Today happiness is a commodity; a ‘goal’, a ‘revolution’, a ‘project’. It’s what we want for ourselves and our children. “Yes, please,” we’d say to the doctor if she could vaccinate against sadness, along with the usual measles and mumps. Anything to immunise ourselves against pain and unease.
I write this because I’ve had an awful week – made somewhat worse by the book I’m reading (for work, not pleasure) called The Happiness Project. Ironically, as my world filled with woes, I read chapter after chapter about one woman’s attempt to “lighten up”, “be serious about play” and “keep a contented heart”. “I am happy,” writes Gretchen Rubin in her mega-selling memoir, “but I’m not as happy as I should be.”
More helpful, I think, than having an articulate and much-blessed woman tell you how to find happiness, is having a flawed and down-in-the dumps columnist recount the details of her weekus horribilis. (Shall we start with my appalling Latin?)
I may be guilty of over-sharing, but my argument is this: we live in a culture that propagates the notion that happiness should be a constant state of mind and perfection our universal aim. To that end, most weeks I write jaunty, optimistic and ‘wise’ missives underneath a photo that makes me look 10 times prettier than I really am. “Great life, lucky cow,” you probably say to yourself and, yes, sometimes it is and sometimes I am.
But if I neglect to tell you the bad stuff – the hard, horrible, trying times – then I’m as guilty of perpetuating perfect images as those ads where mums are always smiling.
So here goes. I returned from India with a bug that’s eating my insides. I’ve had to pull out of a 100km charity walk, and I hate letting people down. I’ll be fine, but it’s hard slowing down a life that’s stuck on the fastest setting.
One of my children has a medical issue, which can be remedied, but I should’ve detected it. “I wish you’d noticed this two years ago,” said the specialist, shooting arrows of guilt into my already tender core.

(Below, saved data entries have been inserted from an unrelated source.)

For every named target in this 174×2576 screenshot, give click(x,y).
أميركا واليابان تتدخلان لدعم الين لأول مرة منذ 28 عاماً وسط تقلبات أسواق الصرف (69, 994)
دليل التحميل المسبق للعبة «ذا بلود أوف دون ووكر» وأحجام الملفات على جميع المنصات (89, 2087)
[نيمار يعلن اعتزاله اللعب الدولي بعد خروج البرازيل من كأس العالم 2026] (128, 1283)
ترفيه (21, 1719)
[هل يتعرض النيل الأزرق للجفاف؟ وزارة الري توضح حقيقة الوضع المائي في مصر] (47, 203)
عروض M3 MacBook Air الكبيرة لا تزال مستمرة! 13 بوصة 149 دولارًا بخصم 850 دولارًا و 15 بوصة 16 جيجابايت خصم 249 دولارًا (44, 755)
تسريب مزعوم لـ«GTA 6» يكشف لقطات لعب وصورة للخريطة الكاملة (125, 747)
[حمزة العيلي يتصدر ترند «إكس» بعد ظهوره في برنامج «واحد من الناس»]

Furthermore, I can’t drive for three months. Stupidly and carelessly, I accrued 13 points on my licence when the demands of my manifold responsibilities made me less attentive than I should be.
Some nights, I watch my sleeping daughter and believe I’ve failed her. Other worries – a complicated work project, an unexpectedly large bill and being the worst player in my hockey team – have left me feeling flat.
All of this is small stuff compared to people suffering real problems, and I’m not seeking sympathy. I’m telling you this because it’s normal to feel unhappy occasionally; metabolising sadness and disappointment is human. You simply have to live through it.
There’s lots of sound good sense in Rubin’s project, but I’m concerned we’re trying to anaesthetise anguish from our lives. Psychologists are observing a new generation suffering “a discomfort with discomfort”.
“Please let them be devastated at age six,” implores Wendy Mogel, author of The Blessing of a Skinned Knee. I hear her. Last year, my eldest didn’t practice for a music exam and received a correspondingly poor result. It’s been the best lesson in her charmed life.
Anyway, back to my tea and tissues, safe in the knowledge that this, too, shall pass.